The charter of the Eagle Bank provides, that “a cashier and such other officers and agents as shall be requisite, for performing the business of the corporation, shall be appointed.” Under this section, (which contains the only provision on the subject,) the directors may, undoubtedly, appoint an agent, to convey the lands of the corporation. But as to the mode of appointment, the charter is silent. It does not prescribe, in what manner, an agent for this or any other purpose shall be appointed. To what then are we to look, for the mode of acting, but to the general law on this subject.

In giving the opinion of the court, in the case of Fleckner v. The United States Bank, Story, J. remarks: “Where corporations have no specific mode of acting prescribed, the common law mode of acting may be properly inferred.” 8 Wheat. 358. The same doctrine is asserted, by the late Chancellor Kent; (2 Kent’s Com. 234.) and is too well settled to admit of dispute.

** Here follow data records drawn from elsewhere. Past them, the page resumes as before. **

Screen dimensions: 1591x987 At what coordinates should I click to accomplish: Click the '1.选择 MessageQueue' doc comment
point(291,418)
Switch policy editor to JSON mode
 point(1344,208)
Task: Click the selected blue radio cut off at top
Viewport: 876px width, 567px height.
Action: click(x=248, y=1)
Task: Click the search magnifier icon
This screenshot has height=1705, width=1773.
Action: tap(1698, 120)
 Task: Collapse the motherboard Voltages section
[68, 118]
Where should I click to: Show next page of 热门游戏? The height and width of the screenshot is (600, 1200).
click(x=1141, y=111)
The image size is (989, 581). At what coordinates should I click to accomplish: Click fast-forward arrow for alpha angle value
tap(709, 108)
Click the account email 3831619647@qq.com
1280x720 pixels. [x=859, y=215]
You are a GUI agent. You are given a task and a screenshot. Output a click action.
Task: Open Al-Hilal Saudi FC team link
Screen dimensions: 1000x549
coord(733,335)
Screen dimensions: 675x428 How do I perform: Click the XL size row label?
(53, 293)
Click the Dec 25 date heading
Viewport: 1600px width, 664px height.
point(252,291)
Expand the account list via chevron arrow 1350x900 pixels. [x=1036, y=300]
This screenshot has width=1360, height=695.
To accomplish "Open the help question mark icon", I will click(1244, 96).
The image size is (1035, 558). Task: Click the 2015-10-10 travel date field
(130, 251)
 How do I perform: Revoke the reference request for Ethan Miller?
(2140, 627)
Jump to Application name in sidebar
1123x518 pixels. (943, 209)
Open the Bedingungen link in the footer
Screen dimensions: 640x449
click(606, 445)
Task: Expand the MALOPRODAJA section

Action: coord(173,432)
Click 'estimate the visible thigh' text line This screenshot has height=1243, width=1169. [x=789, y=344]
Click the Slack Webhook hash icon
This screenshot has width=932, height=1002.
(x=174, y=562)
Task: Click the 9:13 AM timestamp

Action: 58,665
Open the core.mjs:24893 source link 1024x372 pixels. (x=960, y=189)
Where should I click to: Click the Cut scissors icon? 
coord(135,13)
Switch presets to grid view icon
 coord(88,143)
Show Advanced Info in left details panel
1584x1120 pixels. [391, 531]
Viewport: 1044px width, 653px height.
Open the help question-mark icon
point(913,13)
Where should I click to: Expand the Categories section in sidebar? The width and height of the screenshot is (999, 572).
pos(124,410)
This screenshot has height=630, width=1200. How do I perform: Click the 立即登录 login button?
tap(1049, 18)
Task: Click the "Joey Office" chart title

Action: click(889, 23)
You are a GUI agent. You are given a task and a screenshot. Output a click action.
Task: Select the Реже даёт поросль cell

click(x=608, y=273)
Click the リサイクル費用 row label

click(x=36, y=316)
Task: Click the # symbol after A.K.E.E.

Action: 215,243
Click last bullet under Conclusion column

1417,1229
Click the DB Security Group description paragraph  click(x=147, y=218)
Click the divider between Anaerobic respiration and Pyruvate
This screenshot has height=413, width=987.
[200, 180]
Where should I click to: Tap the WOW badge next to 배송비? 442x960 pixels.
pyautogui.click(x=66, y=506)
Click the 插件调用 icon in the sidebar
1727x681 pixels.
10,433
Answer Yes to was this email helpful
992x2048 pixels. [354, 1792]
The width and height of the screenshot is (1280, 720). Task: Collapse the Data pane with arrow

What, then, is the common law mode of acting; and in what manner, may a corporation appoint an agent to convey lands? And here it is conceded, that anciently, by the common law, a corporation aggregate could do no corporate act, but under its common seal. I readily admit, that much of the ancient strictness, with respect to the use of the common seal, is now dispensed with; that the rule is greatly relaxed, to meet the exi*209gencies of modern improvements; and that there are many things that a corporation may do by vote, which will be as effectually binding as the most solemn instrument, under its corporate seal. Thus it may, by vote, empower an agent to indorse a note; and an indorsement made by the agent, so appointed, will be sufficient to transfer the note. Fleckner v. The Bank of the United States, 8 Wheat. 338.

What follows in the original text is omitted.